Le fait qu’il s’agisse d’une application de productivité plutôt que d’un jeu influence aussi mes attentes. Je ne cherche pas ici des animations ou une progression ludique, mais une saisie rapide, une organisation compréhensible et une consultation fiable. Une interface sobre vaut mieux qu’un écran chargé si je consulte l’application au milieu d’un tri de cartes.
La bonne méthode, à mon avis, est de commencer avec une petite partie de la collection. J’ajouterais un classeur et quelques produits scellés, puis je vérifierais si les catégories correspondent à ma façon de ranger. Cette phase d’essai permet de juger concrètement la qualité de la reconnaissance, le temps nécessaire à la correction et l’intérêt des achats intégrés avant de consacrer plusieurs heures à l’inventaire complet.
Mon verdict après l’avoir utilisée
Cardzia – Cartes TCG & Scellés est une application ciblée qui comprend un besoin souvent négligé : une collection ne se limite pas aux cartes sorties de leur emballage.
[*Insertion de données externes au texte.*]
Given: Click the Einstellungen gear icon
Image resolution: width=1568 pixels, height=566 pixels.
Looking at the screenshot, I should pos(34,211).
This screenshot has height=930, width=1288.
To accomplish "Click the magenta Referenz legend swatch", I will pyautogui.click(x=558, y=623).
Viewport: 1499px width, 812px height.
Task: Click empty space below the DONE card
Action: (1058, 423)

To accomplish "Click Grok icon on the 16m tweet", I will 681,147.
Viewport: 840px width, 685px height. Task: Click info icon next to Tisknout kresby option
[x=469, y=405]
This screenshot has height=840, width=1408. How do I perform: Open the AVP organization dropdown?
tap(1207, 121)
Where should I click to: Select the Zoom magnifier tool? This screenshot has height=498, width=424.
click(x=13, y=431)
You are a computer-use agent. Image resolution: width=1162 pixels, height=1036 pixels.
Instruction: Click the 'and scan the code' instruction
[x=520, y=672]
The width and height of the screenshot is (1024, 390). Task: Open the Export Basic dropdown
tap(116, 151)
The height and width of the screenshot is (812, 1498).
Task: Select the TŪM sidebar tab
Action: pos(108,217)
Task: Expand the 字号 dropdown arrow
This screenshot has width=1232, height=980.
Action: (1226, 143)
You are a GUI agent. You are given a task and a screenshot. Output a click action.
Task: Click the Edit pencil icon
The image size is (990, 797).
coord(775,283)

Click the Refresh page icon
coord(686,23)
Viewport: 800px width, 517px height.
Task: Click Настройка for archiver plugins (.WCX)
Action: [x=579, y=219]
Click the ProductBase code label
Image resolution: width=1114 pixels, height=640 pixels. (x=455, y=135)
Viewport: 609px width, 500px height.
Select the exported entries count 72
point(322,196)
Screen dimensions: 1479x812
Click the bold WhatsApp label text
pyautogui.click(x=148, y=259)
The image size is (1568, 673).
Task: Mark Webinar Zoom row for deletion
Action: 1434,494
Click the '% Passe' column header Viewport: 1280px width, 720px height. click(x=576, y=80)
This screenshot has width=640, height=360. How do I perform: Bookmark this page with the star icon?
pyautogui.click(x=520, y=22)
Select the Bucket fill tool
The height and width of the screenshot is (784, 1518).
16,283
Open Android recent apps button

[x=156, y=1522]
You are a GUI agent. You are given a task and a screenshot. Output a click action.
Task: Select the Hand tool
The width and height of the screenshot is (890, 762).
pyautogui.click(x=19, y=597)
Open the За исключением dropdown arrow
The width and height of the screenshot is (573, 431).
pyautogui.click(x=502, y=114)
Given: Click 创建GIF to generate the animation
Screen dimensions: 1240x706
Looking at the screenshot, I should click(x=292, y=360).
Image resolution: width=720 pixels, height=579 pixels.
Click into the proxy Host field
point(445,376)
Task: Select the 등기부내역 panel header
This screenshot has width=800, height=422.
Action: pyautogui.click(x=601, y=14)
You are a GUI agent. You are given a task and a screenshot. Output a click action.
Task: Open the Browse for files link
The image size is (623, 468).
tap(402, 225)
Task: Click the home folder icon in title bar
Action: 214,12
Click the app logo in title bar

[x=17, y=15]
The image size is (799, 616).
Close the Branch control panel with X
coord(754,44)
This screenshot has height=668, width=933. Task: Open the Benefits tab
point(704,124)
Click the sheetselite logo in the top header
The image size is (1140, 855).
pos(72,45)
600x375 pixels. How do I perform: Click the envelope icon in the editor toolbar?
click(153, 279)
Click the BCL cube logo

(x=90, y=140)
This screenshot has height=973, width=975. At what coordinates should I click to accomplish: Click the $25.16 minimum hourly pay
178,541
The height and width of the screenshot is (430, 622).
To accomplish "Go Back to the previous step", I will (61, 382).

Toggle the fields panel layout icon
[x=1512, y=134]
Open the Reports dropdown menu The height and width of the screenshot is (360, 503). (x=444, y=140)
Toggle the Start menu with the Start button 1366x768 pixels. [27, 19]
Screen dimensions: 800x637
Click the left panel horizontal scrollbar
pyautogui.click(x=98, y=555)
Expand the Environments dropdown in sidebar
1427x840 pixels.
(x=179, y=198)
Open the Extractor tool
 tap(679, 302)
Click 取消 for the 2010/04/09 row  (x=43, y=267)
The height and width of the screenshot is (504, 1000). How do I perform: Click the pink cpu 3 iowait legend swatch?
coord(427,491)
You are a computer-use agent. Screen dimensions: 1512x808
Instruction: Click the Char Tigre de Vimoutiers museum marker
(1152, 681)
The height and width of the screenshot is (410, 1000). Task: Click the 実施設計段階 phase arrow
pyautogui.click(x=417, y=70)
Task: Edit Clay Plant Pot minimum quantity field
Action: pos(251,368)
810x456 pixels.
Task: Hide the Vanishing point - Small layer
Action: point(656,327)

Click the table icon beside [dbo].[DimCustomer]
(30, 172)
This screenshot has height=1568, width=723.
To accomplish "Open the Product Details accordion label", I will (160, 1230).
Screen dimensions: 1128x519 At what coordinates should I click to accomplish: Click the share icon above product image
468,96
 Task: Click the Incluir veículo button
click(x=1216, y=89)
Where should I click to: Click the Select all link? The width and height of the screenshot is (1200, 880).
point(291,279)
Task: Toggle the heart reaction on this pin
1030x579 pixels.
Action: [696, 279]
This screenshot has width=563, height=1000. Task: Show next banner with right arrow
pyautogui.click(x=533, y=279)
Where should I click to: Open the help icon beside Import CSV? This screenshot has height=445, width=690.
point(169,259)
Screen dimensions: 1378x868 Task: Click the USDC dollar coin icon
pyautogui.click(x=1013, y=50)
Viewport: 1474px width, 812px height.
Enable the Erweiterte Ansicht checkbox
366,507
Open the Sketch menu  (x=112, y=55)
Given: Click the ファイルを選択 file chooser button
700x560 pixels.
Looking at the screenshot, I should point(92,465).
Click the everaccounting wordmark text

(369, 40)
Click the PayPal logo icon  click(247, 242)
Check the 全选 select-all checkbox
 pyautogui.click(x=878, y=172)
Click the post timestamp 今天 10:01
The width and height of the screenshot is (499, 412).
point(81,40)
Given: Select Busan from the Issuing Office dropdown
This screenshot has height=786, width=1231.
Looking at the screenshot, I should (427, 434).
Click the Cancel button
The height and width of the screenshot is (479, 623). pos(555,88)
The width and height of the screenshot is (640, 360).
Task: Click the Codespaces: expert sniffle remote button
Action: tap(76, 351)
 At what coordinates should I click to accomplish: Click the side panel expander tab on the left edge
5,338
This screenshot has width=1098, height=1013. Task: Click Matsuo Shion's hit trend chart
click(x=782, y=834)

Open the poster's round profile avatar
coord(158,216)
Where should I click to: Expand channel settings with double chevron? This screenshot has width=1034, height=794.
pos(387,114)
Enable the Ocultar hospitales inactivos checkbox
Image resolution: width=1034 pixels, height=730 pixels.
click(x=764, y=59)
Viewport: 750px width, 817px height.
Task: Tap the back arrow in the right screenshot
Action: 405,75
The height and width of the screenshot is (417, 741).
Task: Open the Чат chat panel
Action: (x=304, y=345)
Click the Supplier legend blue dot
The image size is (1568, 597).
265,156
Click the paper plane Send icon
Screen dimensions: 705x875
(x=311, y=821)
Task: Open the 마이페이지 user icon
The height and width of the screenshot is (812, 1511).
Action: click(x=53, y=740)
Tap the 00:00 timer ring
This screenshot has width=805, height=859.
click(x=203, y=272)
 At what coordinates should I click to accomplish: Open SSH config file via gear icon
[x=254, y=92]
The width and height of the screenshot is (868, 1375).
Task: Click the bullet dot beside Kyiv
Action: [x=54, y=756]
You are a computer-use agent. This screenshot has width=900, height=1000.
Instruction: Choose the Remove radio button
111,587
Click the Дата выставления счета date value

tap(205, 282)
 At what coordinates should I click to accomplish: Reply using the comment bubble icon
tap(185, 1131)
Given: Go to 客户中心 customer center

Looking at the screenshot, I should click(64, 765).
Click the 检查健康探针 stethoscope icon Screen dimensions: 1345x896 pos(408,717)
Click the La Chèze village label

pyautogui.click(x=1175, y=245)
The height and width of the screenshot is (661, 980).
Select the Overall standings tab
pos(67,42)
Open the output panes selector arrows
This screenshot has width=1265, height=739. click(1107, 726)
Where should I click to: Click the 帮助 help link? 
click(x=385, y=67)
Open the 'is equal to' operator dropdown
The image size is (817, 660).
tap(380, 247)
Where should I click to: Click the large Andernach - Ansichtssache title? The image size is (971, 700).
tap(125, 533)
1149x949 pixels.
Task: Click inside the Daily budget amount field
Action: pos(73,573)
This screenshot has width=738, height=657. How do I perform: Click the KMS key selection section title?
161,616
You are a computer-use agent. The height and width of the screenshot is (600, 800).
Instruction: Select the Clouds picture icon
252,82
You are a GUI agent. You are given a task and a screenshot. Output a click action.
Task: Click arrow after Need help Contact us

Le rapprochement entre scan de cartes Pokémon et One Piece et suivi des produits scellés lui donne une utilité plus concrète qu’une simple liste de collection. J’apprécie surtout la possibilité de l’intégrer à des moments précis, comme une ouverture de boosters, un tri de doublons ou le rangement d’une nouvelle ETB.
Je ne la considérerais pas comme un inventaire professionnel universel. Les utilisateurs exigeants devront probablement conserver leurs propres règles de classement et vérifier les résultats du scan. Les achats intégrés doivent aussi être examinés avec attention, surtout si l’on ne sait pas encore quelle taille prendra sa collection. Mais ces réserves ne retirent pas son intérêt pour un usage personnel, à condition de commencer progressivement.
Mon avis final est donc favorable pour le collectionneur français qui veut passer des piles et des souvenirs approximatifs à un suivi plus ordonné. Je l’installerais d’abord gratuitement, avec un petit lot représentatif de cartes et quelques produits scellés, puis je déciderais seulement après cette période si les fonctions supplémentaires justifient une dépense. Le meilleur usage de Cardzia n’est pas de tout enregistrer à tout prix, mais de créer un inventaire assez fiable pour prendre de meilleures décisions au quotidien.
Avantages
- Catalogue pratique pour suivre ses cartes TCG et leurs éditions.
- Interface claire pour organiser une collection rapidement.
- Utile pour repérer les cartes manquantes et compléter un set.
- Les informations de scellés facilitent le suivi des produits recherchés.
- Convient aussi bien aux collectionneurs débutants qu’aux passionnés.
Inconvénients
- La disponibilité des cartes peut varier selon les extensions et les langues.
- Certaines valeurs ou informations peuvent manquer de précision ou d’actualité.
- L’application dépend d’une base de données régulièrement mise à jour.
- Le suivi détaillé d’une grande collection peut demander du temps.
- Des fonctions avancées peuvent être limitées sans compte ou abonnement.